Disrupting Health Care

Physician and entrepreneur Thomas Lendvay builds innovative solutions to improve medical outcomes.

Photo of Thomas Lendvay
Thomas Lendvay ’95, a practicing surgeon and professor in Seattle, co-founded a company that used methylene blue dye to help disinfect face masks.

Spring 2025
By Alex Becker

Photos By M. Scott Brauer

Thomas Lendvay ’95 never set out to become an entrepreneur — much less sell his first company to Johnson & Johnson. But as he built a career as practicing surgeon and professor at the University of Washington, he noticed opportunities for improvement in training and performance in his field.

Driven by curiosity and a creative approach to problem-solving, Lendvay has founded multiple startups that have introduced bold ideas in health care — from using public crowdsourcing to improve urological surgery to integrating methylene blue into masks during the height of the COVID-19 pandemic. 

“I’m interested in disruptive technologies that are hiding in plain sight,” Lendvay says. “And when someone says, ‘There’s no way this will work,’ that’s when I dig in.”

Lendvay had an early fascination with science and medicine, thanks to a pediatrician from his childhood, but it wasn’t until medical school that he discovered his true calling. Originally planning to avoid surgery, he chose it as his first rotation “just to get it out of the way.” Instead, he fell in love with the field and was drawn to a surgical specialty that would not only allow him to work with children but to change their lives for the better for years to come. 

“Kids give you energy when you go to work,” he says. “And it’s rewarding knowing that these reconstructive surgeries can positively impact a child’s life for decades.” Lendvay’s first major venture, C-SATS, was born from his recognition of a critical gap in surgical skills in the operating room.
 

Thomas Lendvay with a Tend patented device
Thomas Lendvay pictured with a small collection and processing device that allows doctors and veterinarians to homogenize and encapsulate fecal microbiotal transplant material.

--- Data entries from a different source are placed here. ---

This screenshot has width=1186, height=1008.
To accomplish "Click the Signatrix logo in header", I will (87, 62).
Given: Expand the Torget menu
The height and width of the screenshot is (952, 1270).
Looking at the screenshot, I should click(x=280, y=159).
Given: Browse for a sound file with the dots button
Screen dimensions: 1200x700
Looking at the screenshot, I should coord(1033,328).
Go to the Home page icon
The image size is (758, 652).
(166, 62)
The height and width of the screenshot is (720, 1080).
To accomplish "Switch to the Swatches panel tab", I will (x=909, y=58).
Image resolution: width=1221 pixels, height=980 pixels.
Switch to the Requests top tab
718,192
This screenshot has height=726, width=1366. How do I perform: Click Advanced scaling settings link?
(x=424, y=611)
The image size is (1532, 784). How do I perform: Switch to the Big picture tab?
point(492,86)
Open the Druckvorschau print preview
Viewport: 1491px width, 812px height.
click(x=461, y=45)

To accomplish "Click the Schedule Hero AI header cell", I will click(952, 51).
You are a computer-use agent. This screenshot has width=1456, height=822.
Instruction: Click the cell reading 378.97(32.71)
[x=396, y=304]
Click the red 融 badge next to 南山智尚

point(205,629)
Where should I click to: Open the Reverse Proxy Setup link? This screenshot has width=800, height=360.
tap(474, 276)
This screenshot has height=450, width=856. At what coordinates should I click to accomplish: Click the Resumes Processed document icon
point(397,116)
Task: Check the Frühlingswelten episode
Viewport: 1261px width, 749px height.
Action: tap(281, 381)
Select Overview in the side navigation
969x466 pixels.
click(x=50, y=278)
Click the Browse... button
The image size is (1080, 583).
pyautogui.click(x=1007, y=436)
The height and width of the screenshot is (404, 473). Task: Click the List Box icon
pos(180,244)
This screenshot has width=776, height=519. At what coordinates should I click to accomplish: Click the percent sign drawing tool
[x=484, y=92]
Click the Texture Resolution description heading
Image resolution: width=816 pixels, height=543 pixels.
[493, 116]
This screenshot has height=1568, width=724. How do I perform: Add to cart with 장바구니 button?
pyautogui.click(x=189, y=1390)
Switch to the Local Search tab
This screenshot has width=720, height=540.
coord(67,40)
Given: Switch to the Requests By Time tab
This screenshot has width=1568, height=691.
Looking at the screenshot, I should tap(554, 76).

“There is a huge variability in technical performance among different surgeons in the operating room, and that directly impacts patient care,” Lendvay says. Because they perform a lot of their surgeries robotically, Lendvay recognized that he could record the surgeries as a first step for quality improvement.

The unconventional piece was leveraging “the wisdom of crowds” and having nonmedical members of the public provide personalized feedback to the surgeons — which, to the surprise of almost everyone but him, vastly improved patient outcomes for the surgeons who were critiqued. The platform was so successful that it garnered the attention of Johnson & Johnson, which acquired the company in 2018.

Lendvay founded Singletto during the pandemic, opting to bake methylene blue — a dye with antimicrobial properties — into PPE while the rest of us were kneading sourdough.

“Methylene blue is the oldest synthetic chemical in the world, and clinically it has been used as a treatment for brain cancer,” he says. But Lendvay and a colleague decided to try using the dye to disinfect face masks. Turns out, it effectively killed SARS-CoV-2 on contact. Together, they developed an antimicrobial brand ingredient, drawing interest from the World Health Organization and the U.S. military. 

At the same time, Lendvay was also working on Tend, a medical treatment that focuses on the gut microbiome, leveraging fecal microbiota transplants to treat health issues like C. diff infections and Crohn’s disease and even support immunotherapy treatments for certain cancers. With a patented device that simplifies the transplant process, Tend aims to use the science of gut health to improve medical therapies for both humans and animals.
 

Photo of Thomas and Kathleen Lendvay
Lendvay and his wife, Kathleen Gilpin Lendvay ’96, are co-founders of Tend and Amend Pet, a startup focusing on treating human and pet GI distress via microbiome transplants.

Lendvay’s wife, Kathleen Gilpin Lendvay ’96, is the co-founder and COO of Tend and was instrumental in creating the company from the ground up.

Lendvay credits Rice for building a foundation that has helped him pursue big ideas. Its proximity to the Texas Medical Center also played a pivotal role, as did the opportunity to work in a molecular genetics lab at Baylor College of Medicine during his undergraduate years. One letter of recommendation from that experience became instrumental in his acceptance to the Lewis Katz School of Medicine at Temple University and, as he put it, “has followed him throughout his career.” To this day, his Rice diploma is the only one hanging in his office — displayed proudly for his patients, perhaps inspiring the next Owl-turned-entrepreneur.